I am a runner now, because I enjoy walking and built up to it..
Walking helps me recover. It helps me get in my steps. Walking gives me the breaks I need to catch my breath so I can finish a 10k with my BFF.
I think sometimes runners feel guilty if they walk. We feel like it makes us imposters, or means we’re not really runners.
The way I look at it, is sort of like anything else–there’s no rules that say you have to do X to be a runner (and if anyone claims there are, it’s just silly). Just do what you can and work up to a pace you’re comfortable with.
Even with alternating running and walking, my friend and I still PR’d in our last run. We have improved our time by at least a minute each year, which is pretty cool (in about 60 years I’ll be as fast as Sam, ha).
There’s no shame in walking.
Walking’s good for your health
Walking is still a great way to get exercise. In fact, recent studies show that walking is just as good as running when it comes to lowering your blood pressure, cholesterol and other health benefits. The difference of course is that walking takes longer (so you’ll need to walk for 45-60 minutes as opposed to running for 20-30.

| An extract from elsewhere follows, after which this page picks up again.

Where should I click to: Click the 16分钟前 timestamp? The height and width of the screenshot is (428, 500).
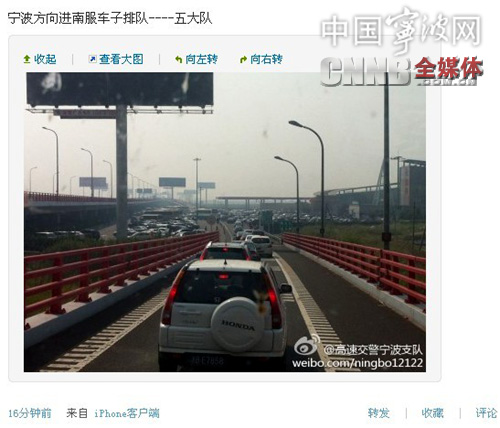[x=30, y=413]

There’s an idea that running is tough on your joints and harder on your body, which I don’t necessarily find to be the case (there are also other studies now that say running is actually good for building up your joints and strengthening your bones).
I think it really comes down to a matter of preference. Sam and I go for a walk together almost every evening. It’s great! It gives us time to catch up about the day and talk and swap stories.
On the other hand, when I run it’s usually in the morning and alone. I actually enjoy listening to music on my run or just spending the time alone with my thoughts. It gives me a chance to work through stress, prepare for the day ahead and get my brain going. It’s a totally different experience.
Even on those morning runs, I still alternate with walking. They’re more intense and faster, but there’s never a time when I could run more than two miles straight. That’s just where my endurance seems to plateau. It’s much longer and further than it used to be, but I can’t fathom running 5-10 miles straight. Maybe some day.
Moving is the goal
No matter which you prefer, don’t feel bad about include walking or alternating in your routine. It makes it more interesting, less strenuous and it’s much better than pushing yourself to the point of injury. Remember there’s no rule that says you need to run a certain way or speed. Just do what you can! Pat yourself on the back for getting moving.
No matter where you are with your running routine, you’re still lapping everyone on the couch!